W ramach przedstawionych wcześniej badań prowadzone są również doświadczenia nad wpływem na zapylacze oraz plon rzepaku insektycydów o różnym poziomie toksyczności dla pszczoły miodnej zastosowanych do zwalczania słodyszka rzepakowego oraz szkodników łuszczynowych. W badaniach testowano różne insektycydy – bardzo toksyczne pyretroidy oraz związki fosforoorganiczne, insektycydy toksyczne, a wśród nich mieszaniny dwóch różnych substancji czynnych, a także acetamipryd – substancję czynną, której nie klasyfikuje się pod względem toksyczności dla pszczoły miodnej ze względu na niskie ryzyko. Otrzymane wyniki jednoznacznie potwierdzają, iż stosowanie środków selektywnych o niskim ryzyku dla pszczół pozwala uzyskać najwyższy plon w porównaniu do innych badanych insektycydów.

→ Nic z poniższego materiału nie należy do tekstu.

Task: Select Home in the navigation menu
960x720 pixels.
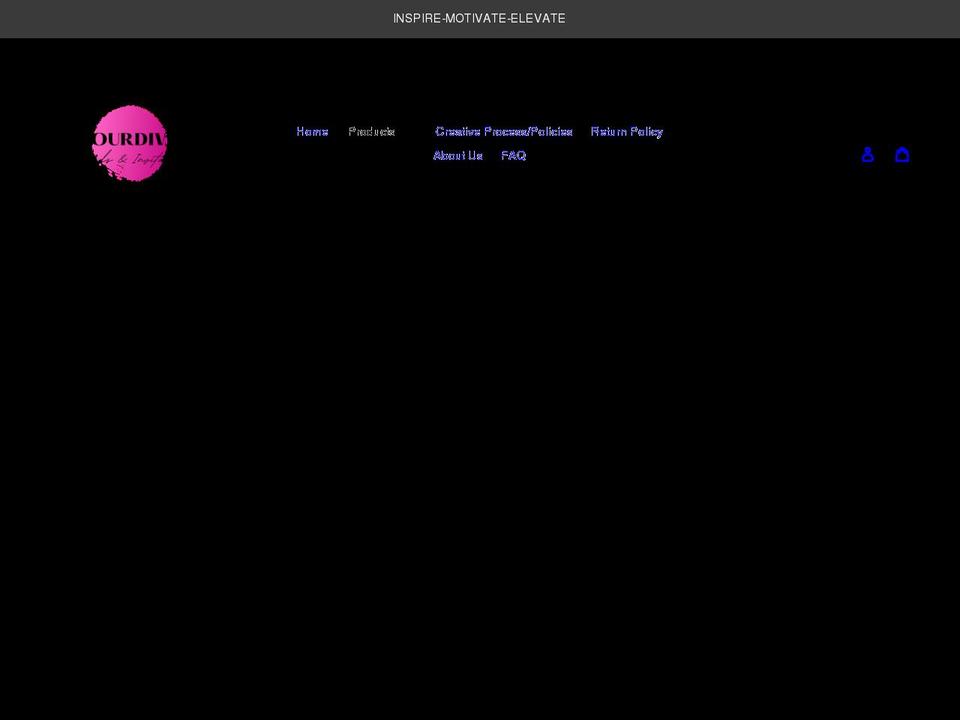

Dotychczas uzyskane wyniki badań w sposób dobitny wskazują na potrzebę rzetelnej ochrony pszczół w trakcie zabiegów ochrony roślin. Ponadto ochrona owadów pożytecznych, w tym zapylających jest wymogiem prawnym. Jednak znając olbrzymi wpływ pszczół na wielkość i jakość uzyskiwanego plonu roślin owadopylnych ochrona zapylaczy powinna przede wszystkim wynikać ze świadomości producentów rolnych. Bowiem prawidłowa ochrona insektycydowa z zachowaniem bezpieczeństwa organizmów pożytecznych, w tym pszczół wpływa pozytywnie na opłacalność produkcji.